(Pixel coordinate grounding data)
——————

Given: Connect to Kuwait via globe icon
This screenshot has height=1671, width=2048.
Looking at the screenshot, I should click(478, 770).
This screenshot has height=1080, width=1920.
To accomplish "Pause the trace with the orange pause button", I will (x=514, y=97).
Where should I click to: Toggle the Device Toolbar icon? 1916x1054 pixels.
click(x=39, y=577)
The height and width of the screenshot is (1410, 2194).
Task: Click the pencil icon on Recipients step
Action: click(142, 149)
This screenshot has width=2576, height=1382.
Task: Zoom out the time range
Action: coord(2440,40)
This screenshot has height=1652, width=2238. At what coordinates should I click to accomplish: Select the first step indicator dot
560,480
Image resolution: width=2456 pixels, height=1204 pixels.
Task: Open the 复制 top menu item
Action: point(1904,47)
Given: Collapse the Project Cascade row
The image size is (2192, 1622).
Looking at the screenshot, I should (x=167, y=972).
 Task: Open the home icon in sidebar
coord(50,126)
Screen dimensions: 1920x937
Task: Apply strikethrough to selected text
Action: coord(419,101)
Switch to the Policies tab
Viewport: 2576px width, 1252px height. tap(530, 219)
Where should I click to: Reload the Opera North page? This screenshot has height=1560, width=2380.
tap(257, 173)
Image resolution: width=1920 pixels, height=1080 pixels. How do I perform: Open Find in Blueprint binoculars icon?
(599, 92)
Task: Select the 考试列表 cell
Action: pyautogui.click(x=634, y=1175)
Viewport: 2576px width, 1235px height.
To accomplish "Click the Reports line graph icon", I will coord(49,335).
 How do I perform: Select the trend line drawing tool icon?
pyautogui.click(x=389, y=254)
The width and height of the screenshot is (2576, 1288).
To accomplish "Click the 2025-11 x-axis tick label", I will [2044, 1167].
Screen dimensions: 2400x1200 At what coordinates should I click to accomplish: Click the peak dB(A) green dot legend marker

——————

The task ▸ Output all records verbatim.

Your solution ▸
Given: Connect to Kuwait via globe icon
This screenshot has height=1671, width=2048.
Looking at the screenshot, I should click(478, 770).
This screenshot has height=1080, width=1920.
To accomplish "Pause the trace with the orange pause button", I will (x=514, y=97).
Where should I click to: Toggle the Device Toolbar icon? 1916x1054 pixels.
click(x=39, y=577)
The height and width of the screenshot is (1410, 2194).
Task: Click the pencil icon on Recipients step
Action: click(142, 149)
This screenshot has width=2576, height=1382.
Task: Zoom out the time range
Action: coord(2440,40)
This screenshot has height=1652, width=2238. At what coordinates should I click to accomplish: Select the first step indicator dot
560,480
Image resolution: width=2456 pixels, height=1204 pixels.
Task: Open the 复制 top menu item
Action: point(1904,47)
Given: Collapse the Project Cascade row
The image size is (2192, 1622).
Looking at the screenshot, I should (x=167, y=972).
 Task: Open the home icon in sidebar
coord(50,126)
Screen dimensions: 1920x937
Task: Apply strikethrough to selected text
Action: coord(419,101)
Switch to the Policies tab
Viewport: 2576px width, 1252px height. tap(530, 219)
Where should I click to: Reload the Opera North page? This screenshot has height=1560, width=2380.
tap(257, 173)
Image resolution: width=1920 pixels, height=1080 pixels. How do I perform: Open Find in Blueprint binoculars icon?
(599, 92)
Task: Select the 考试列表 cell
Action: pyautogui.click(x=634, y=1175)
Viewport: 2576px width, 1235px height.
To accomplish "Click the Reports line graph icon", I will coord(49,335).
 How do I perform: Select the trend line drawing tool icon?
pyautogui.click(x=389, y=254)
The width and height of the screenshot is (2576, 1288).
To accomplish "Click the 2025-11 x-axis tick label", I will [2044, 1167].
Screen dimensions: 2400x1200 At what coordinates should I click to accomplish: Click the peak dB(A) green dot legend marker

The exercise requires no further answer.